I took out the binoculars and was amazed to discover a city just off my starboard bow. The "lighthouse" came around again. Consulting the charts, I calculated that I was in the middle of the lake and, in any event, there was no light house with the characteristics or timing of this one. How could I be so off course? And where the hell was I? I remembered the sage advise heading this post and tried not to panic. I was tired and thought that I might be hallucinating. The light went around again. Then I felt a strange vibration in my chest and throughout the hull. I took up the binoculars once again.
To make a long story annoying, I can tell you that it turned out to be a monstrous Canadian ore boat, and we were on a collision course. The captain, apparently seeing me on radar and unable to pick up my small navigation lights (bless my radar reflector up in the rigging), was spinning his search light around to make his presence known to the blip on the radar.
I jumped below to the control panel and flipped my spreader lights on and off to illuminate my sails, the returned to the wheel and made a clear turn to starboard to allow the ship to pass ahead of me and to make my intentions clear.
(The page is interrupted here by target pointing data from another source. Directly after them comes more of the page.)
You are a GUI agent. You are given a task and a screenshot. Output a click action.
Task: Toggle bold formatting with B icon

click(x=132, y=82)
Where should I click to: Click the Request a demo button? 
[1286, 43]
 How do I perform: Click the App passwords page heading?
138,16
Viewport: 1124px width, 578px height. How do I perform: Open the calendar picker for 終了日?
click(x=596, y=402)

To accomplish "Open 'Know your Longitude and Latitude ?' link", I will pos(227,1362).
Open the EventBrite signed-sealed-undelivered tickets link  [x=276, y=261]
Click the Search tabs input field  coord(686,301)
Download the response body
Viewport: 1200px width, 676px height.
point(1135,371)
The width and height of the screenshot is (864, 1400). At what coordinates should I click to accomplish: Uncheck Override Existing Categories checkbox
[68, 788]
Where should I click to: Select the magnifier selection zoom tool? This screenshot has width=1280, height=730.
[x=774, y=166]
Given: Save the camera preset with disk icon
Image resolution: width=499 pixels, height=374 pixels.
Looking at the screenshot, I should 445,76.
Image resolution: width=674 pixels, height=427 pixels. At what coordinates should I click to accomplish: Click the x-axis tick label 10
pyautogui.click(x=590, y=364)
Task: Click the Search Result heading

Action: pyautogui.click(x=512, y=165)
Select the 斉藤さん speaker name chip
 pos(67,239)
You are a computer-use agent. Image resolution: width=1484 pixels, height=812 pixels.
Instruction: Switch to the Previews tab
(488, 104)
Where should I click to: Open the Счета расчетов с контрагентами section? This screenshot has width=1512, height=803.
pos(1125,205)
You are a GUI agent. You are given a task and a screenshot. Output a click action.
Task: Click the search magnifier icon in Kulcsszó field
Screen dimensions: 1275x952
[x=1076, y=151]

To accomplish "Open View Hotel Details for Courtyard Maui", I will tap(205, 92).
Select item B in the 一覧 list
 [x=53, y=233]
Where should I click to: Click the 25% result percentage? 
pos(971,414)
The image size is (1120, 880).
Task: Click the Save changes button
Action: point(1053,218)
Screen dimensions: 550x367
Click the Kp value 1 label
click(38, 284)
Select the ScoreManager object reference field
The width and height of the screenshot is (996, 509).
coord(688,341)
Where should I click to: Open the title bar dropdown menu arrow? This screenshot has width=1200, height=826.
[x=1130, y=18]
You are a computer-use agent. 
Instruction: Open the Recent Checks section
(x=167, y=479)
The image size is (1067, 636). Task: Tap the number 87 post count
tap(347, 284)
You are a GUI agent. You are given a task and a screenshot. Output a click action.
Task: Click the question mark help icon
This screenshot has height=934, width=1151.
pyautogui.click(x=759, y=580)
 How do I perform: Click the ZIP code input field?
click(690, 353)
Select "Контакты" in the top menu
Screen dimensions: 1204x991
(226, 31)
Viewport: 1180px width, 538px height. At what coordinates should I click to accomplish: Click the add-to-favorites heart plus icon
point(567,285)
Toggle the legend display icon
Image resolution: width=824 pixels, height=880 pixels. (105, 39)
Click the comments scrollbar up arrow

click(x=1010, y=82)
Then I sat in awe as this city-sized monster passed in the night. Her deck aglow, men were at work...some riding bicycles to traverse the length of the boat.
My calculations and dead reckoning had been right on, but the test of my beliefs was not yet over....(cont'd tomorrow).
Paddle safe...

1 comment:

Michael said...

Ya! I love serialized adventure blogs!

I've just started reading 'An Emarrassment of Mangos', an account of a Toronto couple's trip on a 42 footer to the Caribean and back, so night sailing is on my desk at the moment!